FibroScan and FibroTest to assess liver fibrosis in HCV with normal aminotransferases^†

We read with interest the article by Colletta et al. on the utility of FibroScan and FibroTest for the noninvasive detection of fibrosis progression in hepatitis C virus (HCV) carriers with normal aminotransferases.1 Although we share the authors' view that these noninvasive methods could become an alternative to liver biopsy in this setting, we would nevertheless like to raise several methodological concerns regarding this study.

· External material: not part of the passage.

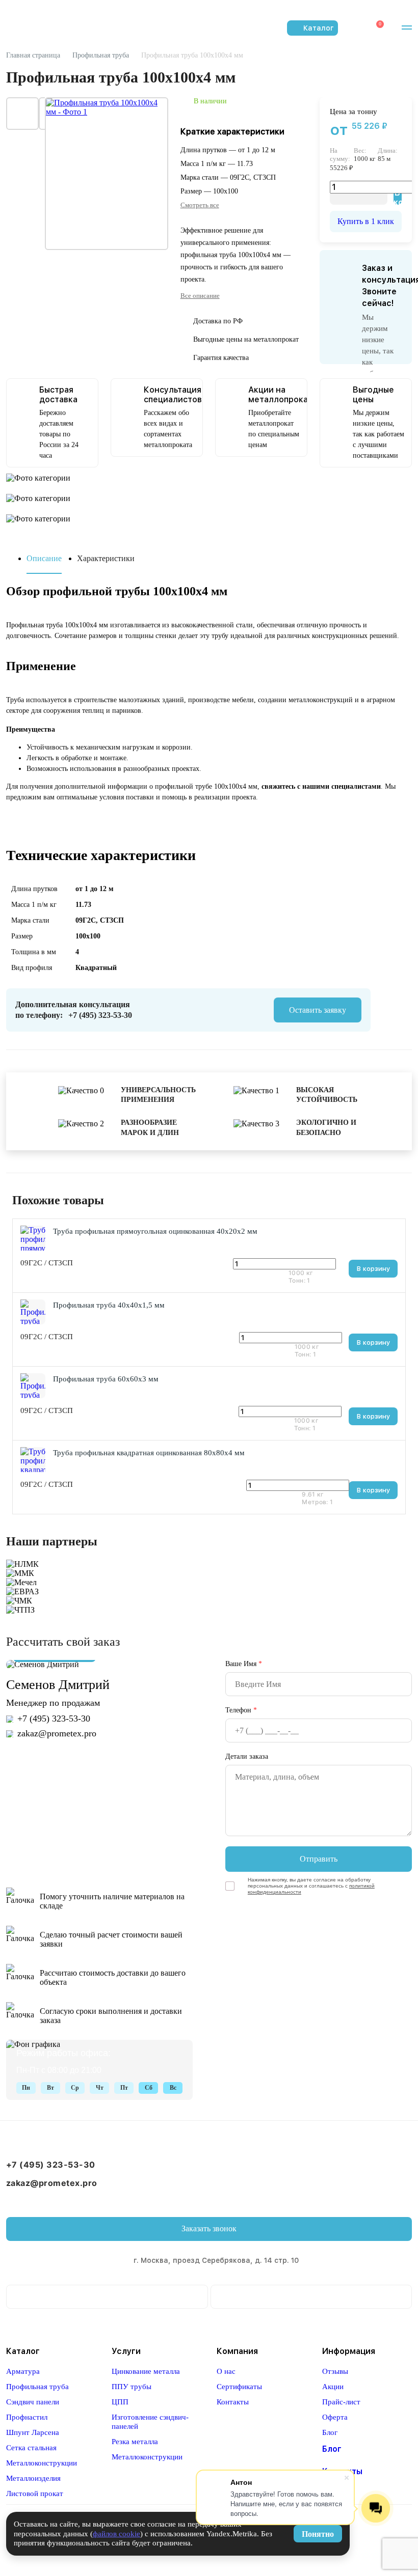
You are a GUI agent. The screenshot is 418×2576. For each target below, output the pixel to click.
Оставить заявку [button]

First, as noted in the accompanying editorial,2 the findings of Colletta et al. regarding the remarkable capability of FibroScan to distinguish the full spectrum of histopathological fibrosis stage in patients who have persistently normal alanine aminotransferase (ALT) levels are in stark contrast to those published thus far, including the findings reported by our own group.3, 4 As with any new diagnostic test—and, given their limited number of patients—the authors should be cautious when interpreting their data regarding the perfect agreement between FibroScan and liver biopsy. Indeed, the diagnostic performance of FibroScan reported in this study is quite surprising, with sensitivity, specificity, positive and negative predictive values, and diagnostic accuracy of 100%. A critical issue is the choice of the cutoff value for identifying patients with significant fibrosis (i.e., METAVIR F ≥2), because two cutoffs have been reported to date: 7.1 kPa3 and 8.7 kPa.4 However, the authors did not provide any justification for the choice of their cutoff. Hence, choosing the cutoff we proposed, the results reported by Colletta et al. might have been fairly different with lower diagnostic performances (sensitivity 100%, specificity 46%, diagnostic accuracy 46%, positive predictive value 50%, negative predictive value 100%). Indeed, 12 (46%) of the 26 patients without significant fibrosis would have been misclassified.

Second, no information is provided by the authors regarding the proportion of patients in whom liver elasticity measurements could not be obtained. This proportion is close to 5% in our experience in more than 2,000 examinations,5 implying a FibroScan failure could be expected in at least one or two patients.

Third, the authors should be cautious when asserting that FibroScan has a far better correlation with liver biopsy than FibroTest given the rather poor performances of FibroTest in their study with a surprisingly high false positive rate, in contrast with previously published studies showing high specificity in blood donors.6

One way to avoid limitations of both methods is to use the algorithm combining FibroScan and FibroTest, recently proposed by us in HCV patients with elevated ALT levels.3 Accordingly, we assessed prospectively the concordance between FibroScan and FibroTest in 100 consecutive HCV patients with normal ALT levels. Liver elasticity measurements could not be obtained in 3 patients. In the remaining 97 patients (34 male, 63 female; mean age 55 ± 14 years), the median FibroScan value was 4.9 kPa (range 2.6–13.3). Concordance between FibroScan and FibroTest for significant fibrosis (METAVIR F2-F3-F4) was 67%, using either a cutoff of 7.1 kPa or 8.7 kPa (Table 1).

In conclusion, we believe combining FibroScan and FibroTest as a first-line noninvasive assessment of liver fibrosis might prove particularly useful in the setting of HCV carriers with normal ALT levels and should be further evaluated.